Material provided →
════════════════════

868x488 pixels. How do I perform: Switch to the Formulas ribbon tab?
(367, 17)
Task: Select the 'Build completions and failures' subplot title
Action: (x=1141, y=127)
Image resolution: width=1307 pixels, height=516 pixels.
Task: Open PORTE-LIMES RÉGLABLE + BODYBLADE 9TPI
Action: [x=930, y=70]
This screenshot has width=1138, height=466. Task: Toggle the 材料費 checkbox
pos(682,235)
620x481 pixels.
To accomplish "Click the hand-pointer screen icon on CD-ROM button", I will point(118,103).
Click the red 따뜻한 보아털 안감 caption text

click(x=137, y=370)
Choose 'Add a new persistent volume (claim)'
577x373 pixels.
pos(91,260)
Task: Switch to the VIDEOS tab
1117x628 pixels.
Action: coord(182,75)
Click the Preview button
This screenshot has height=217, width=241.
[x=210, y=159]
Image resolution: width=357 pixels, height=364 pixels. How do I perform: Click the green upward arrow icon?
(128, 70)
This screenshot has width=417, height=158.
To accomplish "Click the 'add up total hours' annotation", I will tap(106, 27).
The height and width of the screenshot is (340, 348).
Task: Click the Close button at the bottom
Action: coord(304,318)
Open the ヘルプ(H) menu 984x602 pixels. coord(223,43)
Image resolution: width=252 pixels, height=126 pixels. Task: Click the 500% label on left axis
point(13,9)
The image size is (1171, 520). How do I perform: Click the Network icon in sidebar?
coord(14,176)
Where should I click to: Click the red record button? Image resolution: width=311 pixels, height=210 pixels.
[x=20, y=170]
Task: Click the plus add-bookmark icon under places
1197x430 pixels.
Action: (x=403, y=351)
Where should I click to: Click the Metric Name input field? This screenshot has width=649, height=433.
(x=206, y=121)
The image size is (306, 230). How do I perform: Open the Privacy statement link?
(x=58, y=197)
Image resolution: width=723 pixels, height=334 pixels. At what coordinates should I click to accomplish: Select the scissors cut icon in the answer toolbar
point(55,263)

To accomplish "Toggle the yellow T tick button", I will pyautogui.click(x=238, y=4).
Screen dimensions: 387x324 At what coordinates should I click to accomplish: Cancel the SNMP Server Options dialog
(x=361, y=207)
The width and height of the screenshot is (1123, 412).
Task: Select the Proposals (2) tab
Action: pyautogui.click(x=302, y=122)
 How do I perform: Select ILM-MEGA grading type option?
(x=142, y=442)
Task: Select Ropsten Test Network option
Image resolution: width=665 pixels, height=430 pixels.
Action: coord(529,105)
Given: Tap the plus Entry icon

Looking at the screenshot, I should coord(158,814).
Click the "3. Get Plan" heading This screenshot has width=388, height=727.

════════════════════

What is being asked → Rewrite all of the material above, swapping every "How do I perform" for "How can I carry out" and leaving everything else unchanged.

Correct output →
868x488 pixels. How can I carry out: Switch to the Formulas ribbon tab?
(367, 17)
Task: Select the 'Build completions and failures' subplot title
Action: (x=1141, y=127)
Image resolution: width=1307 pixels, height=516 pixels.
Task: Open PORTE-LIMES RÉGLABLE + BODYBLADE 9TPI
Action: [x=930, y=70]
This screenshot has width=1138, height=466. Task: Toggle the 材料費 checkbox
pos(682,235)
620x481 pixels.
To accomplish "Click the hand-pointer screen icon on CD-ROM button", I will point(118,103).
Click the red 따뜻한 보아털 안감 caption text

click(x=137, y=370)
Choose 'Add a new persistent volume (claim)'
577x373 pixels.
pos(91,260)
Task: Switch to the VIDEOS tab
1117x628 pixels.
Action: coord(182,75)
Click the Preview button
This screenshot has height=217, width=241.
[x=210, y=159]
Image resolution: width=357 pixels, height=364 pixels. How can I carry out: Click the green upward arrow icon?
(128, 70)
This screenshot has width=417, height=158.
To accomplish "Click the 'add up total hours' annotation", I will tap(106, 27).
The height and width of the screenshot is (340, 348).
Task: Click the Close button at the bottom
Action: coord(304,318)
Open the ヘルプ(H) menu 984x602 pixels. coord(223,43)
Image resolution: width=252 pixels, height=126 pixels. Task: Click the 500% label on left axis
point(13,9)
The image size is (1171, 520). How can I carry out: Click the Network icon in sidebar?
coord(14,176)
Where should I click to: Click the red record button? Image resolution: width=311 pixels, height=210 pixels.
[x=20, y=170]
Task: Click the plus add-bookmark icon under places
1197x430 pixels.
Action: (x=403, y=351)
Where should I click to: Click the Metric Name input field? This screenshot has width=649, height=433.
(x=206, y=121)
The image size is (306, 230). How can I carry out: Open the Privacy statement link?
(x=58, y=197)
Image resolution: width=723 pixels, height=334 pixels. At what coordinates should I click to accomplish: Select the scissors cut icon in the answer toolbar
point(55,263)

To accomplish "Toggle the yellow T tick button", I will pyautogui.click(x=238, y=4).
Screen dimensions: 387x324 At what coordinates should I click to accomplish: Cancel the SNMP Server Options dialog
(x=361, y=207)
The width and height of the screenshot is (1123, 412).
Task: Select the Proposals (2) tab
Action: pyautogui.click(x=302, y=122)
 How can I carry out: Select ILM-MEGA grading type option?
(x=142, y=442)
Task: Select Ropsten Test Network option
Image resolution: width=665 pixels, height=430 pixels.
Action: coord(529,105)
Given: Tap the plus Entry icon

Looking at the screenshot, I should coord(158,814).
Click the "3. Get Plan" heading This screenshot has width=388, height=727.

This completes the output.